TP segment – The area of baseline between the end of the T wave and the beginning of the next P wave. A line drawn from one of these to the one of a consecutive complex is the true baseline of the ECG.
Tp wave – A wave representing the repolarization of the atria. It usually presents as PR depression or the ST segment depression seen in very fast tachycardias.
tract – When related to the AV node, the pathways that lead to the AV node. (also known as approach)
transitional cell zone – A small area of tissue that surrounds the tip of the AV node. This zone is full of autonomic fibers and is very arrhythmogenic.
trigeminy – A premature complex every third beat. The complexes can be either supraventricular or ventricular.
triggered response – The pacemaker activates a depolarization wave or “fires” to a sensed event.
triplet – Three PVCs occurring sequentially.
T-wave alternans – Alternating polarity of the T wave between positive and negative that occurs on an ECG or rhythm strip.
U
U wave – A small, flat wave sometimes seen after the T wave and before the next P wave. It could represent ventricular after depolarization and endocardial repolarization.
umbrella term – A term that captures multiple rhythms or findings under one generalized category.
uncontrolled atrial fibrillation – Atrial fibrillation with rates between 100 and 200 BPM. (also known as decompensated atrial fibrillation)
unifocal PVCs – Singly occurring PVCs or PVCs that share the same common morphologic appearance because they originate in the same ectopic focus.
urgent phase of patient management – A category of patients who present with life-threatening or limb- threatening clinical states where the need for attention and treatment is necessary as quickly as possible, but a small amount of “wiggle-room” is acceptable to analyze the situation in greater depth before deciding on the clinical course.

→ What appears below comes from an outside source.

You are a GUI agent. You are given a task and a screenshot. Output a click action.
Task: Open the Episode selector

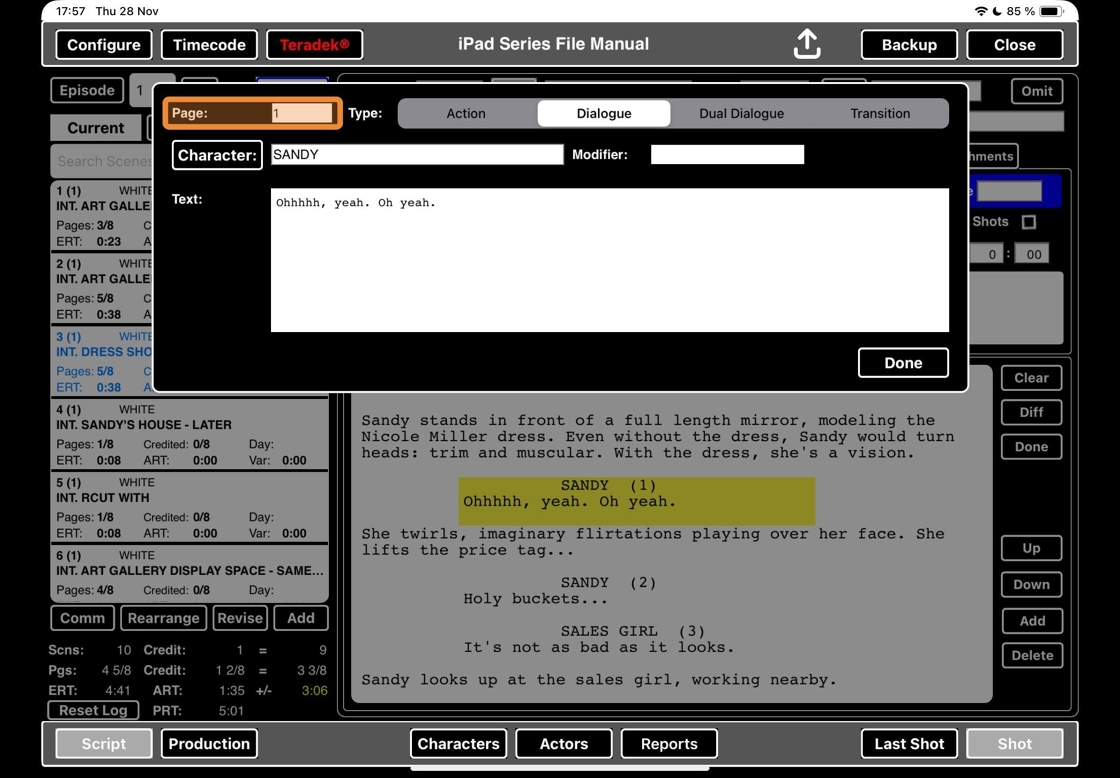pos(87,91)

Patients with initial presentations showing a functional but decreased or decreasing level of hemodynamic instability fall under this category.
V
vagus nerve – Main nerve or pathway of the parasympathetic nervous system.

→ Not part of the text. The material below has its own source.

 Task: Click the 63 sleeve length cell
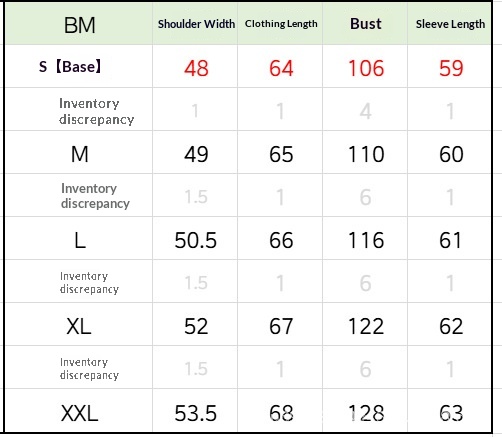[451, 413]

vector – A diagrammatic term used to show the strength and direction of an electrical impulse.
ventricle – Large, thick-muscled chambers of the heart, the primary pumping chambers. There are two: the left and the right.

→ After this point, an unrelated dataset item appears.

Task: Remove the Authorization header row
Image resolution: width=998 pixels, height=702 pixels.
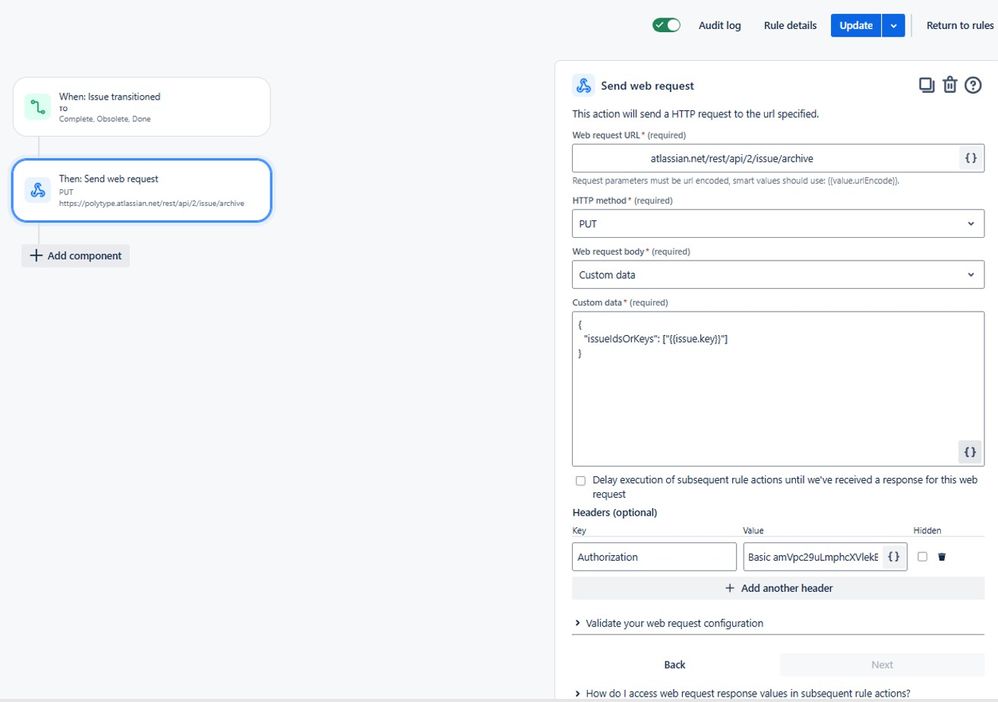Action: (x=942, y=557)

ventricular activation velocity ratio (Vi/Vt) – The amount of vertical distance travelled by the tracing during the first 0.04 seconds or one small block (Vi) over the distance traveled during the last 0.04 seconds (Vt) of the QRS complex.
ventricular escape interval (VEI) – The interval of time during which a pacemaker is dormant before triggering the next response.
ventricular overfilling – The mechanism in the heart that increases the force of contractility of the ventricular musculature, causing more blood to be ejected during ventricular systole.
W
wave – A deflection from the baseline in either a positive or negative direction, representing an electrical event of the cardiac cycle.
wavelet – A small depolarization wave that is found in cases of atrial fibrillation.
wide-complex tachycardia – A tachycardia in which the QRS complexes are morphologically wider than 0.12 seconds; not to be confused with a wide-complex supraventricular tachycardia.
wide-complex supraventricular tachycardia – A supraventricular tachycardia where the QRS complexes are greater than or equal to 0.12 seconds wide.
Wolf-Parkinson-White (WPW) pattern – An electrocardiographic pattern characterized by short PR intervals, delta waves, and nonspecific ST-T wave changes caused by the presence of an accessory pathway.
Wolf-Parkinson-White (WPW) syndrome – A syndrome characterized by short PR intervals, delta waves, nonspecific ST-T wave changes, and paroxysmal episodes of tachycardia caused by the presence of an accessory pathway.